Boxing would be much better against someone whose skill level you don’t know. BJJ requires knowing your opponent’s strengths and weaknesses so that they can be successfully overcome mainly through the fighting techniques.
Boxing is also a better option against multiple attackers due to standing and faster movements. Furthermore, if you have the option to escape from the fight, standing provides an obvious advantage for doing so.
6. BJJ vs Judo in a street fight
The judo-trained fighter would be the better option for a street fight. The reason is because this fighting style typically relies on throwing techniques to take opponents off balance and onto the ground, where striking power can then be applied from a dominant position either through punches or kicks.
Judo matches are usually scored based on throws, takedowns, and other grappling skills. Again, the standing position is superior to ground if you can maintain it. You’re also less likely to get injured in a street fight in comparison to someone who practices Brazilian jiu-jitsu because your hands will be free to block attacks if the need arises.
7. BJJ vs Muay Thai in a street fight
When comparing BJJ and Muay Thai for street fighting application it ‘s important to consider that both styles rely on takedowns and throws. In BJJ these are typically done in the form of sweeping an opponent’s leg under them or using a trip-throw, while Muay Thai relies more heavily on various kicks and punches.

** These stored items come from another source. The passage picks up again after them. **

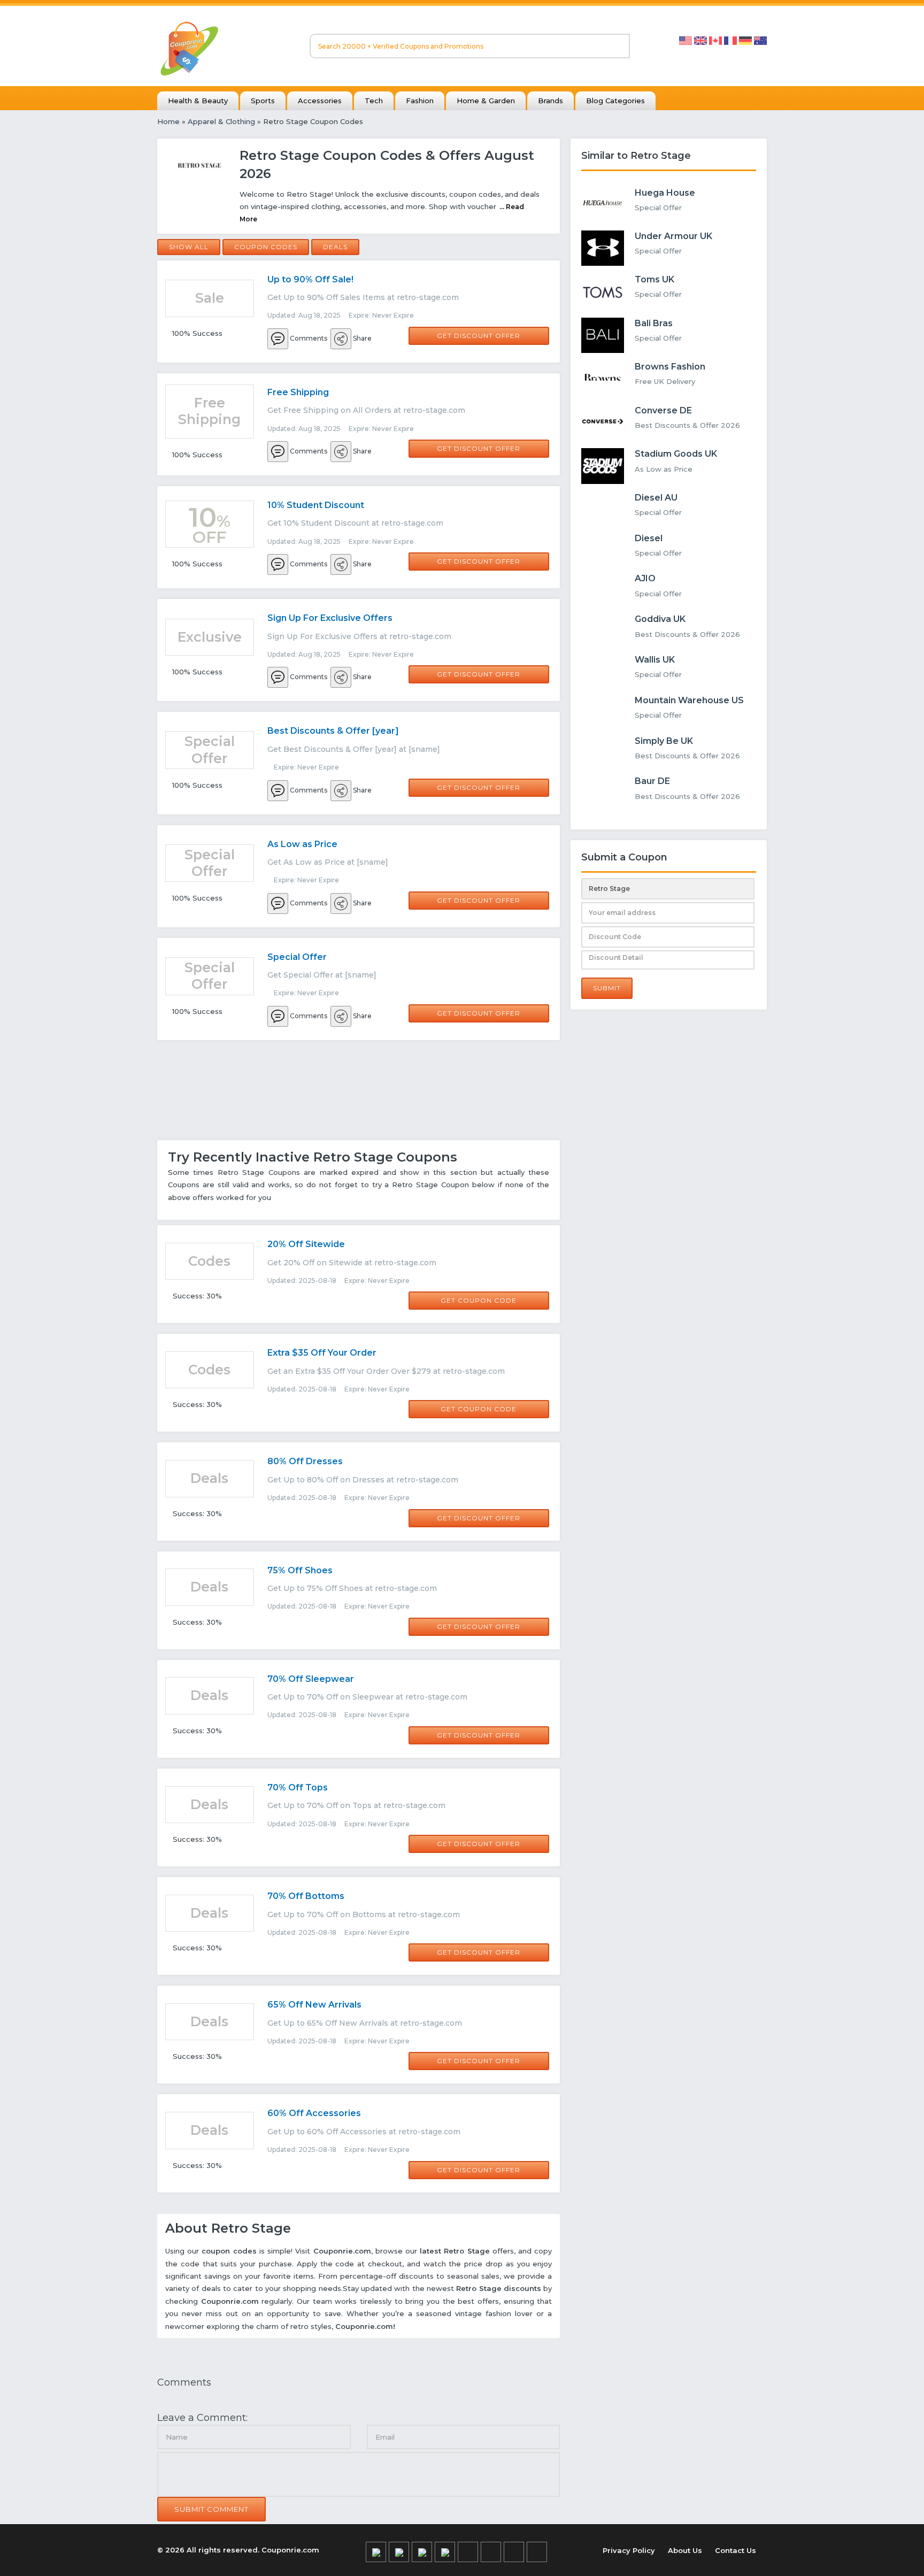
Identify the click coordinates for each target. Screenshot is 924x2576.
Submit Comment (211, 2509)
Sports (263, 100)
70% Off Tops (297, 1787)
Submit (607, 988)
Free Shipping (298, 392)
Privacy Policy (629, 2550)
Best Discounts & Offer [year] (333, 731)
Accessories (320, 100)
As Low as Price (302, 844)
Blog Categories (615, 100)
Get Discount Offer (478, 336)
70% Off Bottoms (305, 1896)
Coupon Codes (265, 247)
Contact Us (735, 2550)
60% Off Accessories (314, 2113)
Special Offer (297, 957)
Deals (335, 247)
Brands (550, 100)
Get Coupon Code (479, 1300)
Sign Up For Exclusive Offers (329, 618)
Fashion (420, 100)
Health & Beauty (198, 100)
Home (168, 121)
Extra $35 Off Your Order (321, 1353)
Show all (189, 247)
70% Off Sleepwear (310, 1679)
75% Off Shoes (300, 1570)
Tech (374, 100)
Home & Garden (486, 100)
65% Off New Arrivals (314, 2005)
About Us (685, 2550)
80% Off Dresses (305, 1461)
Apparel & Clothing (221, 121)
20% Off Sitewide (306, 1244)
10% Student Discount (315, 505)
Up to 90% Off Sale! (310, 279)
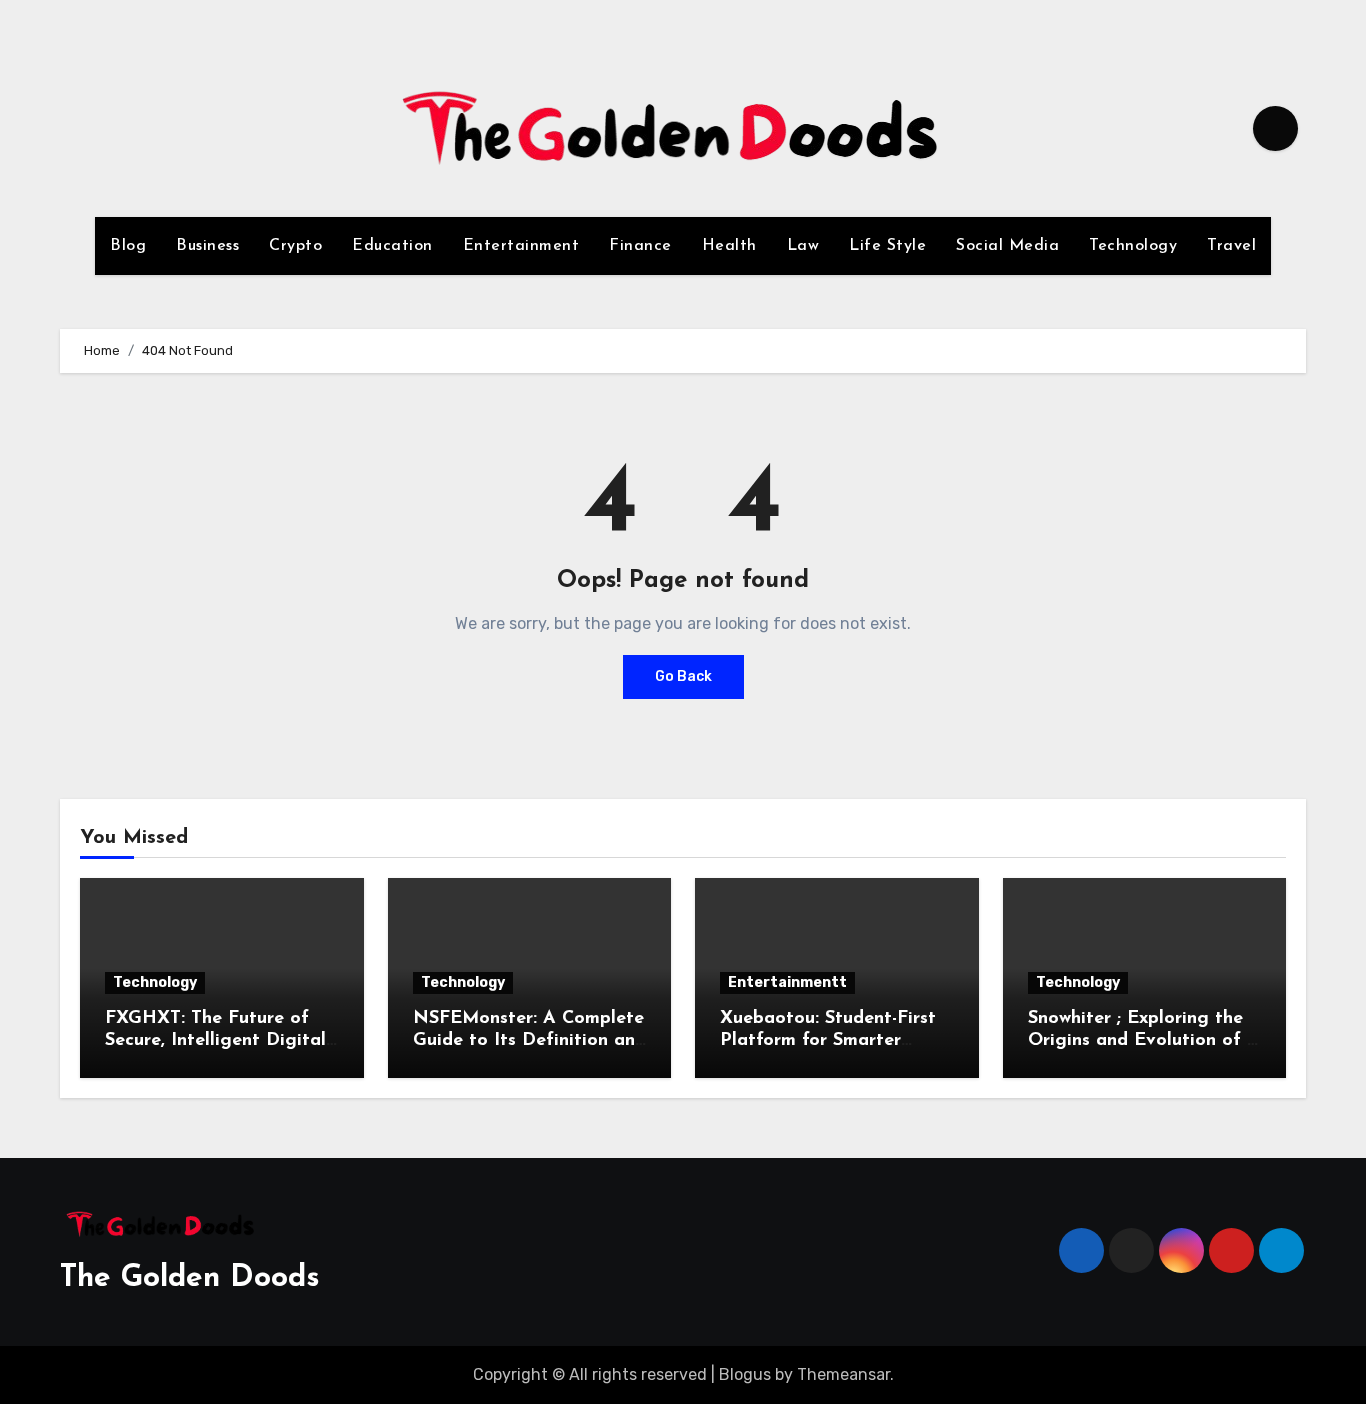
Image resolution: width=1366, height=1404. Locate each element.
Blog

A common misconception about Brazilian Jiu Jitsu is that it will work when faced with a street fight scenario because opponents are taken off balance before being thrown into submission from top position. However, if this fighting style has any weakness it would be against opponents who are willing to fight back; in a street-fight environment it’s important that you use all of your limbs and keep moving.
In this case, Muay Thai would be more effective because it relies on striking techniques which can result in knockout if properly executed. On the other hand, Brazilian Jiu Jitsu is reliant on joint locks and chokeholds to force submission from an opponent while they’re still conscious – meaning even when applying knee strikes or punches these fighters must do so without fully committing themselves. This makes BJJ less useful against opponents with strong mental resolve who will continue fighting despite being injured and until their body gives out.
8. BJJ vs Wrestling in a street fight
If a BJJ practitioner and a wrestler engaged in a street fight , the wrestler would likely prevail. The BJJ practitioner’s ground fighting is only effective against an opponent who cannot defend themselves while on their back – which any self-respecting street fighter will avoid at all costs. Wrestling, by contrast, relies on throws and takedowns to control opponents in a fight; they’re also able to use those techniques from standing or mounted positions when necessary due to training with both feet planted firmly on the ground.
A wrestler could take down a Brazilian Jiu Jitsu practitioner without much difficulty, relying primarily on throws like the suplex to change position where they can then apply more traditional wrestling moves such as headbutts and elbow strikes before eventually applying a chokehold for submission.
9. BJJ vs MMA in a street fight
It’s important to notice that BJJ techniques are part of MMA. That is to say, grappling and controlling the opponent. But MMA also includes powerful leg kicks, knee strikes, strikes with hands and elbows. So overall MMA is more versatile. But ultimately it’s a mixed bag, since the outcome depends on whether the fight goes to the ground or not, and the overall skill level of the fighters involved.
BJJ provides great skills for fighting on the ground. But most street fights are fought standing. It can be a great supplementary martial art if you do end up on the ground or if you’re fighting a large opponent and need to leverage his size to your advantage. However, it would still be beneficial to develop solid standing attacks and blocks, through boxing, kickboxing or similar martial arts. Hope this helps!